CYP1B1-catalyzed 4-OHE2 promotes the castration resistance of prostate cancer stem cells by estrogen receptor α-mediated IL6 activation

Background: Resistance to androgen deprivation therapy remains a major challenge for the clinical treatment of patients with castration-resistant prostate cancer (CRPC). CYP1B1, a critical enzyme that catalyzes the conversion of estradiol to 4-Hydroxy-17 beta-estradiol (4-OHE2), has been reported to promote the development and progression of hormone-related cancer, but its role in CRPC is unclear. Methods: To explore the underlying mechanism which CYP1B1 promotes the prostate cancer stem cells (PCSCs) characteristics, bioinformatics analyses of human clinical prostate cancer (PCa) datasets were performed. CYP1B1, IL6, and estrogen receptor-alpha (ER alpha) expression levels were evaluated in PCa and CRPC tissues via immunohistochemistry. The high-performance liquid chromatography-mass spectrometry assay was carried out to examine intracellular 4-OHE2 levels. Serum-free suspension culture and flow cytometry assays were performed to evaluate PCSCs. Chromatin immunoprecipitation was used to validate that 4-OHE2 recruited ER alpha to the IL6 promoter. Results: CYP1B1 expression was significantly increased in CRPC tissues and androgen-independent PCa cell lines. CYP1B1(+) PCa cells were significantly enriched in bicalutamide-treated LNCaP cells, and CYP1B1 knockdown reduced the cell viability under bicalutamide treatment. In addition, CYP1B1 knockdown decreased the intracellular 4-OHE2 concentration, accompanied by reduced PCSC characteristics. In PCa cells, 4-OHE2 stimulated ER alpha transcriptional activity and upregulated the expression of IL6 and downstream genes of the IL6-STAT3 signaling. 4-OHE2 increased cell viability under bicalutamide treatment and promoted PCSC characteristics, while IL6 neutralizing antibody reversed these effects. Mechanistically, siER alpha and the ER antagonist ICI182780 significantly attenuated 4-OHE2-induced IL6 expression, and 4-OHE2 promoted the binding of ER alpha to the estrogen response element of the IL6 promoter. Conclusions: Our findings indicate that CYP1B1-catalyzed 4-OHE2 enhanced PCSC characteristics and attenuated bicalutamide sensitivity by ER alpha-mediated the IL6-STAT3 pathway activation.
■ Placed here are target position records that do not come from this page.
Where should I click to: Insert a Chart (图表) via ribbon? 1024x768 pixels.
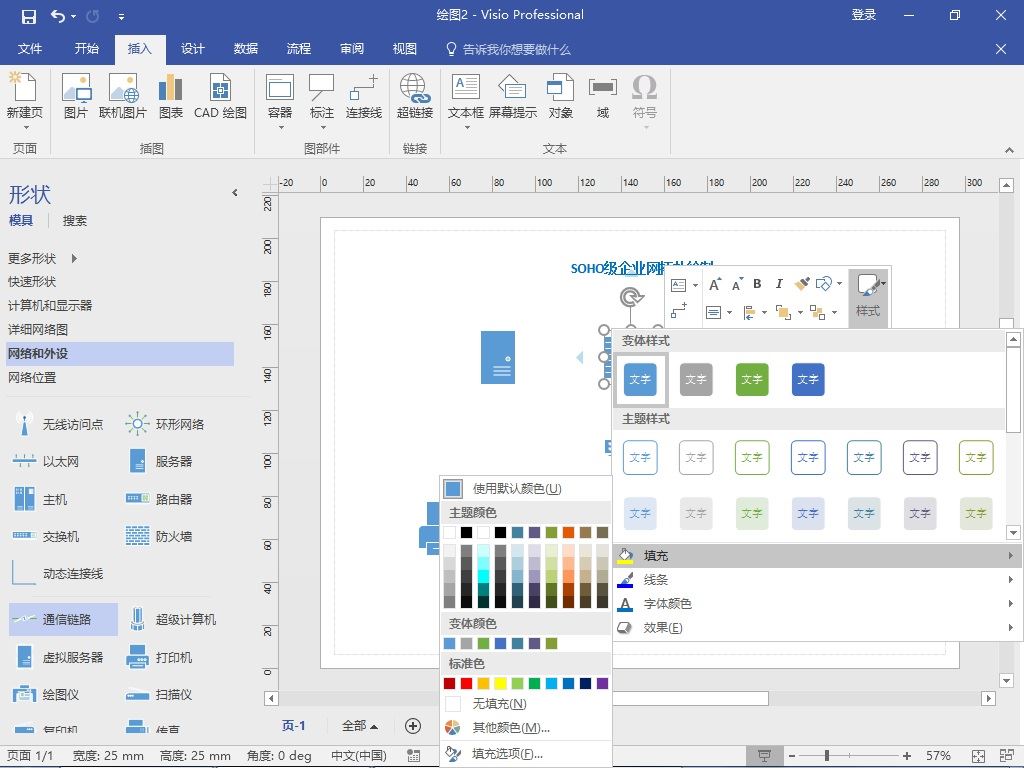coord(171,97)
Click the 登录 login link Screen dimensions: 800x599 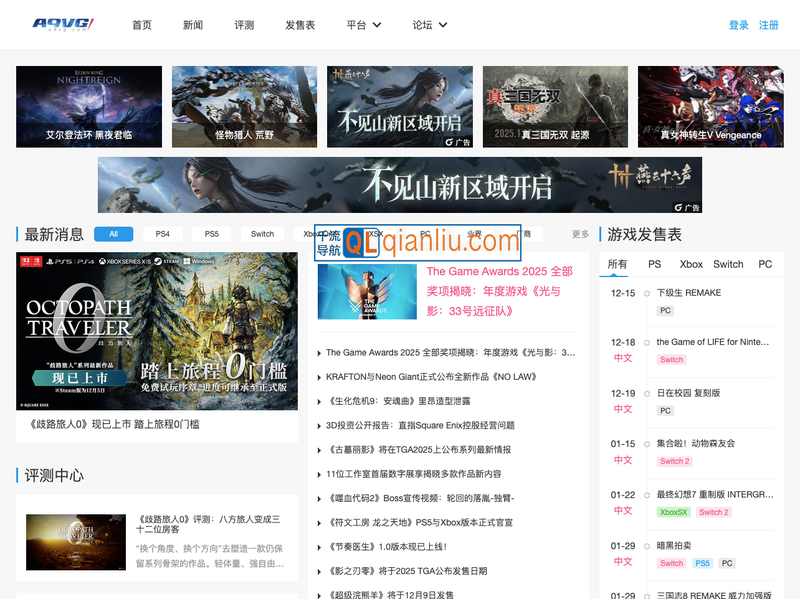click(x=738, y=25)
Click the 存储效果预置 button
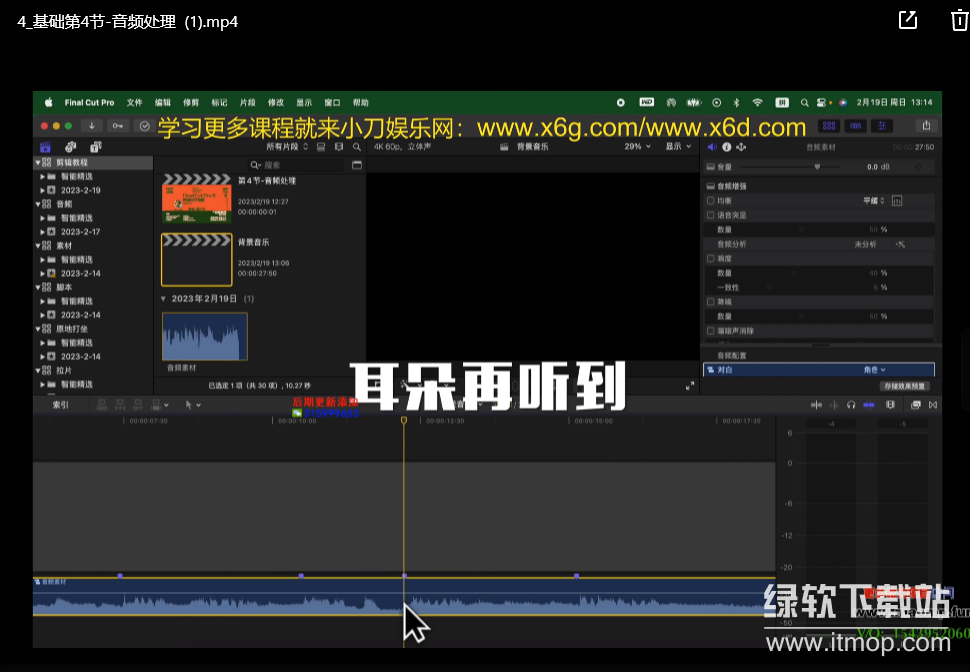This screenshot has height=672, width=970. (904, 385)
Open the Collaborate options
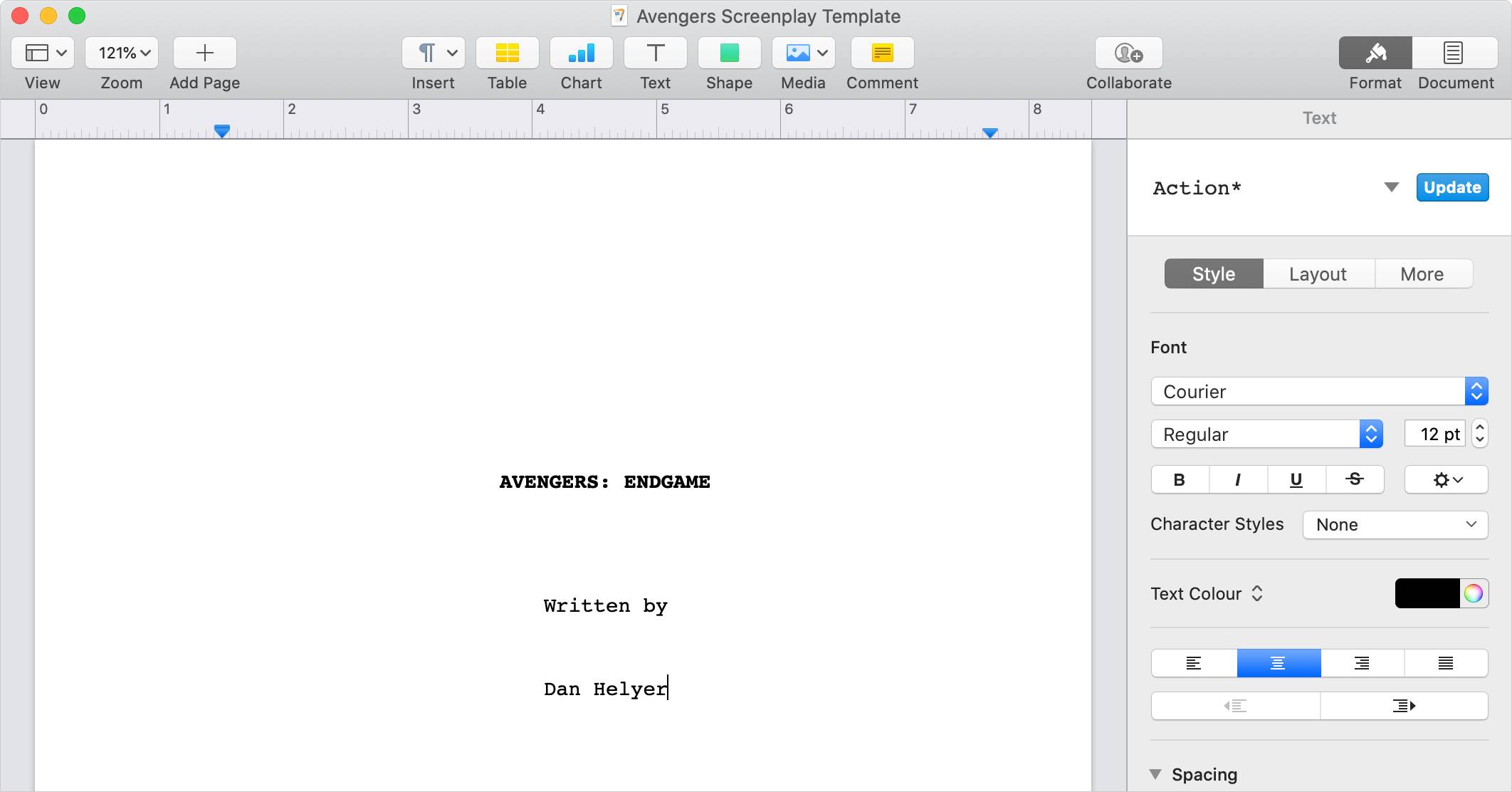The width and height of the screenshot is (1512, 792). click(x=1128, y=53)
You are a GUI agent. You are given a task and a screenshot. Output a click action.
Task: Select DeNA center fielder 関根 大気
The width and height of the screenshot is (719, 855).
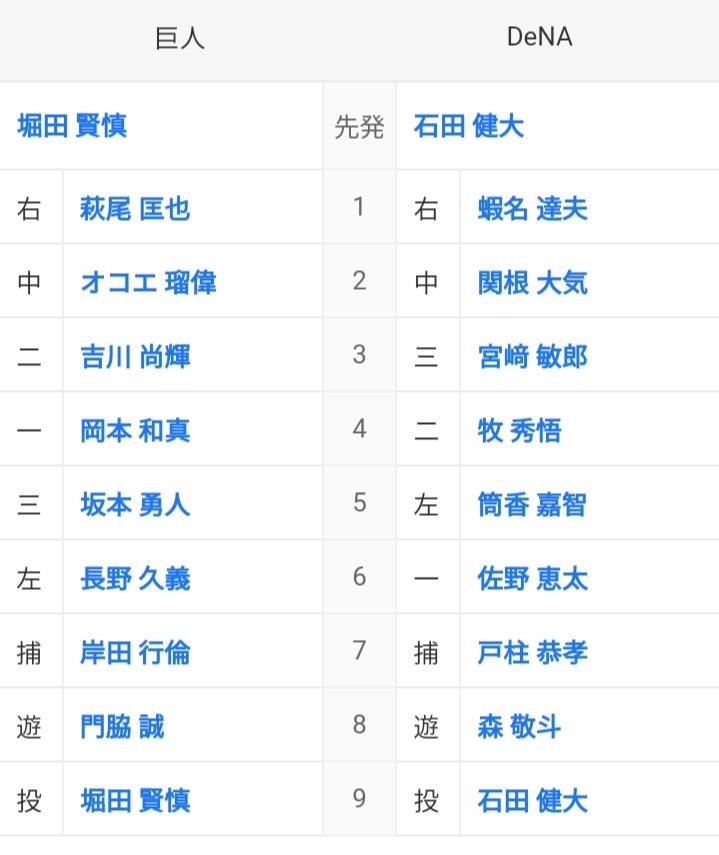[x=533, y=282]
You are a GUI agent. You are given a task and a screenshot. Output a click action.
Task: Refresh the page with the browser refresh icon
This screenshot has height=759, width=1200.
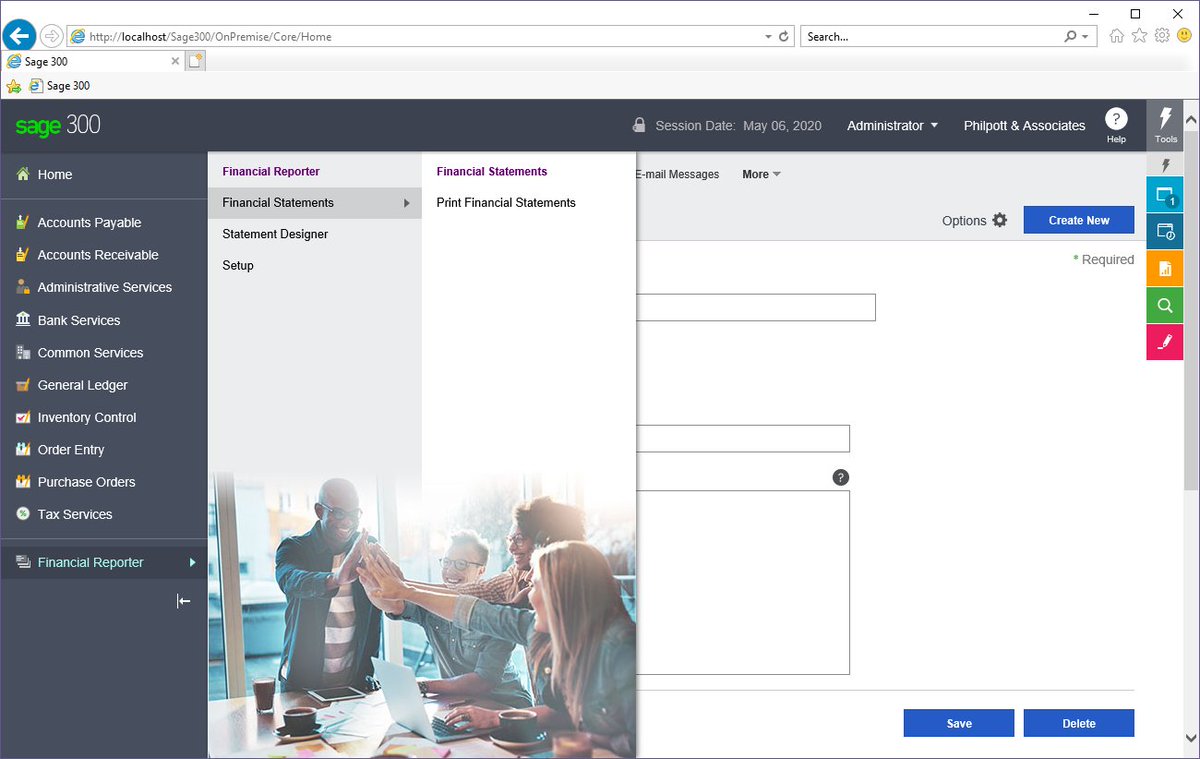(782, 35)
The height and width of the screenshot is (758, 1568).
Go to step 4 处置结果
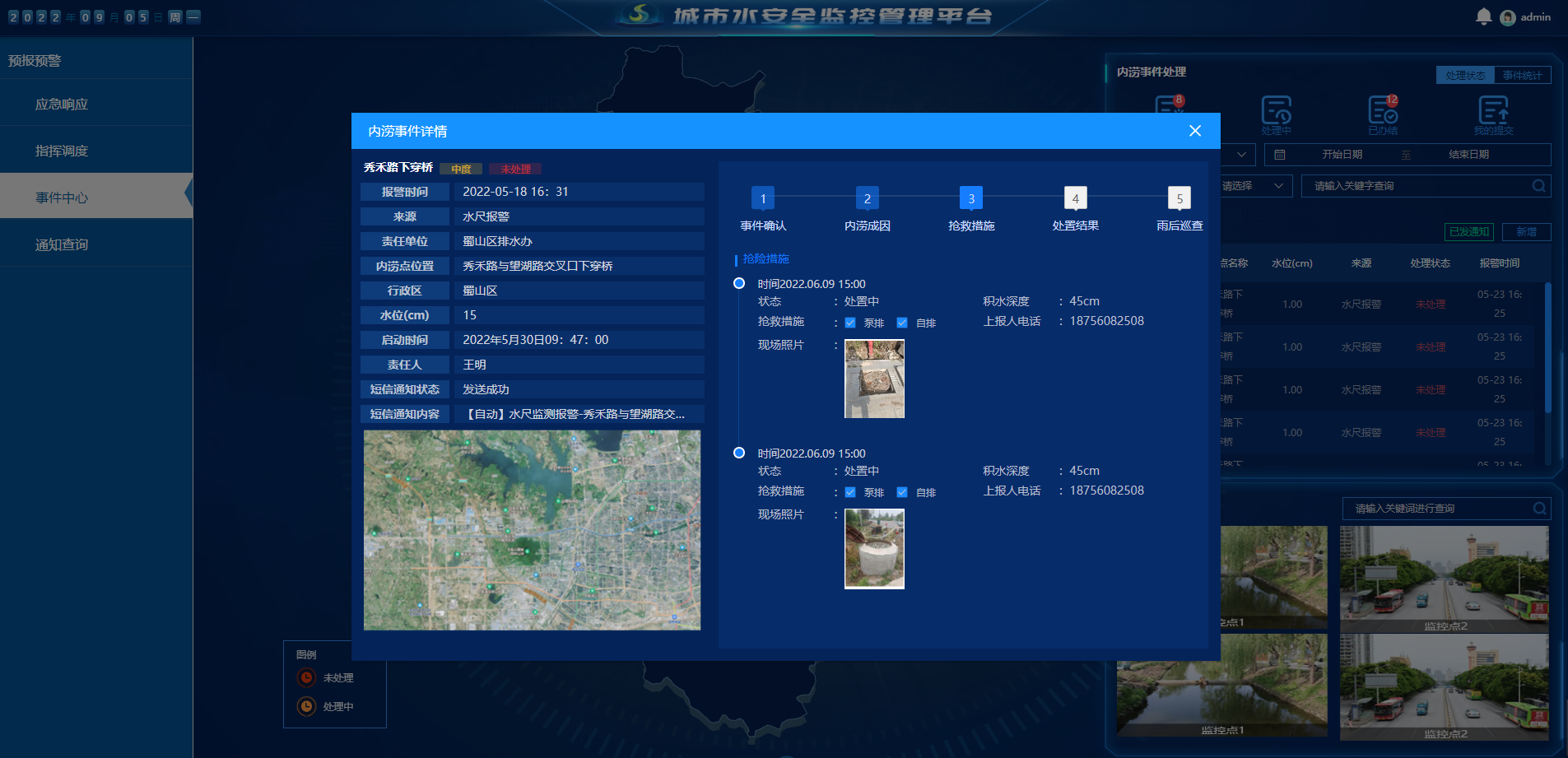[x=1075, y=198]
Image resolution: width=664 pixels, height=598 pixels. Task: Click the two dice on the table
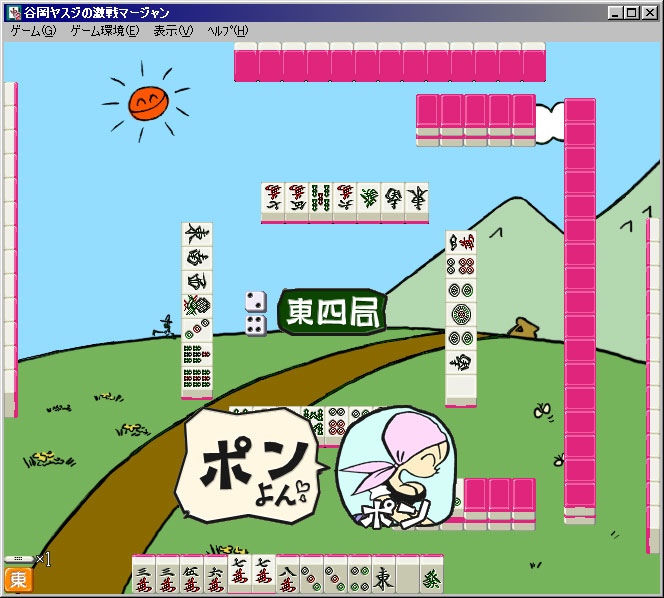(x=255, y=313)
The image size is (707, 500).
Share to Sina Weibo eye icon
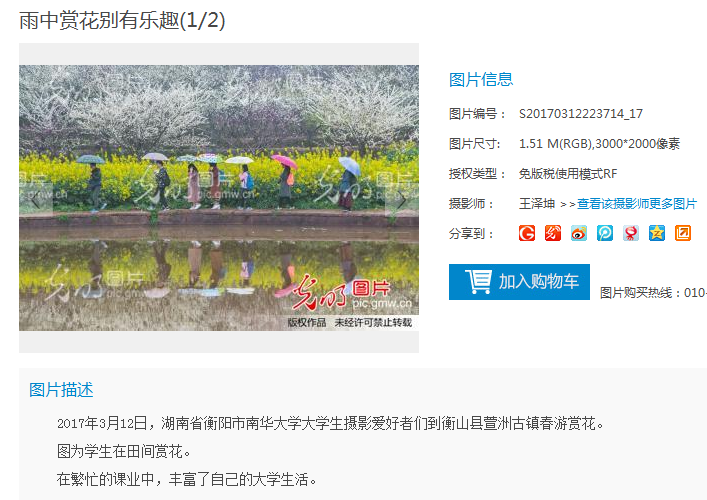point(579,233)
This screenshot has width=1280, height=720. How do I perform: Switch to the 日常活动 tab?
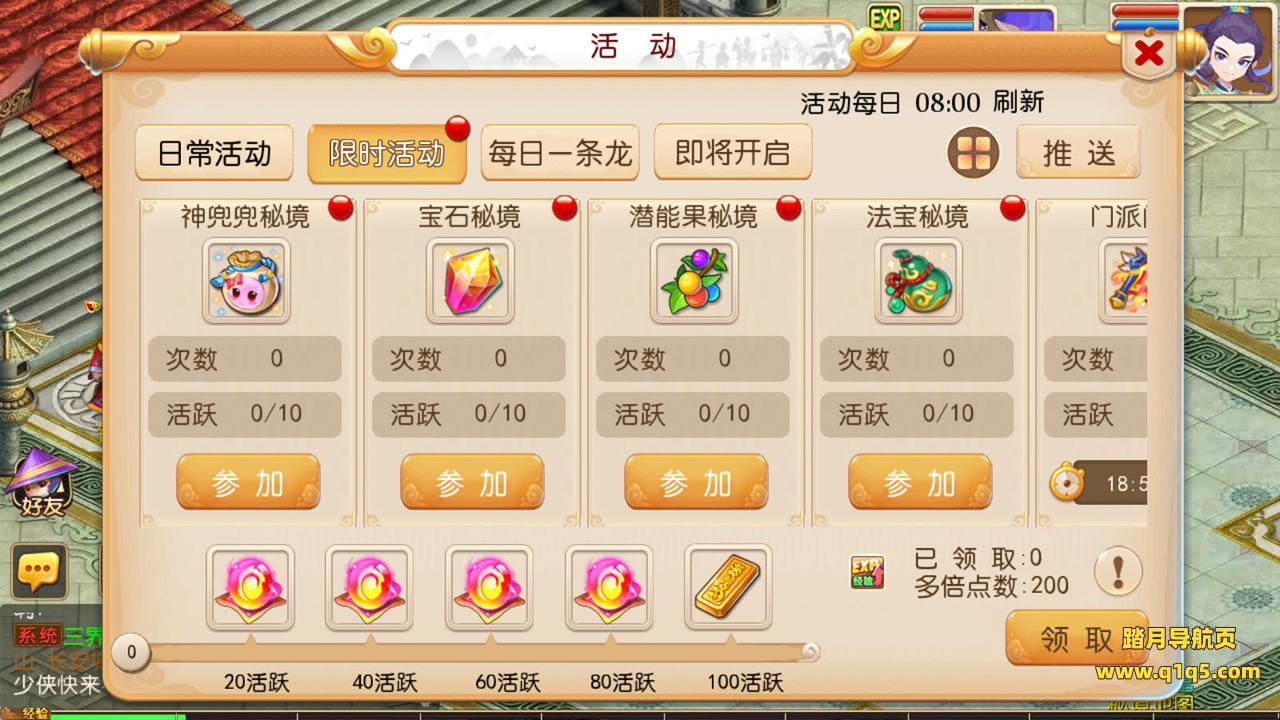[x=214, y=153]
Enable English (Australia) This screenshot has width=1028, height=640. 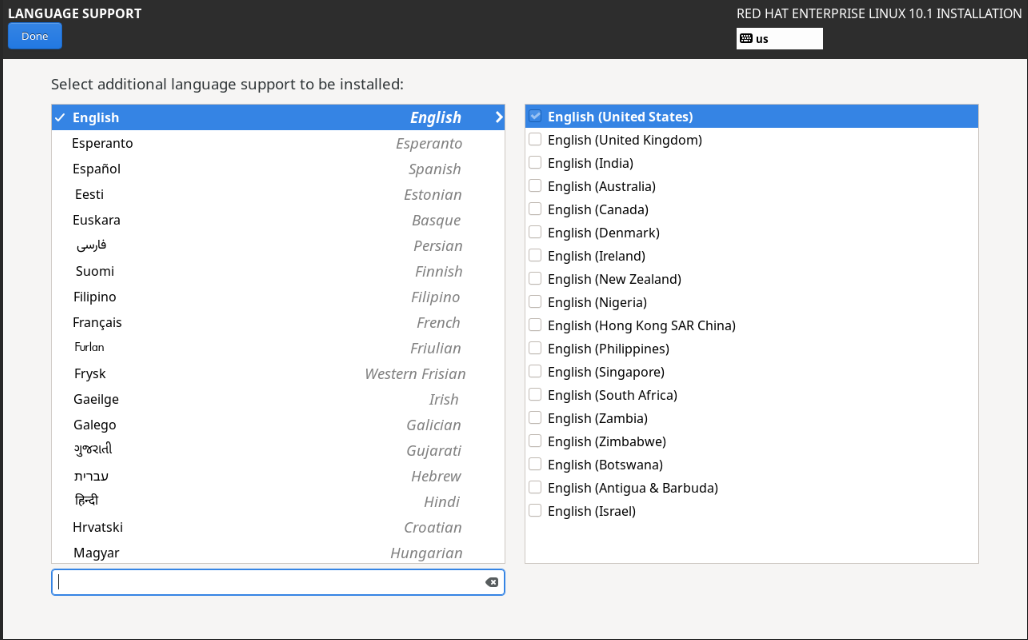click(x=534, y=185)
Our study further emphasizes the role of CYP1B1 in castration resistance and illustrates a novel mechanism of CRPC development.

Automated summary

The study reveals the significant role of CYP1B1 in castration-resistant prostate cancer (CRPC), as it promotes the expression of prostate cancer stem cell (PCSC) characteristics and reduces sensitivity to bicalutamide through the catalysis of 4-OHE2. This research uncovers a novel mechanism of CRPC development.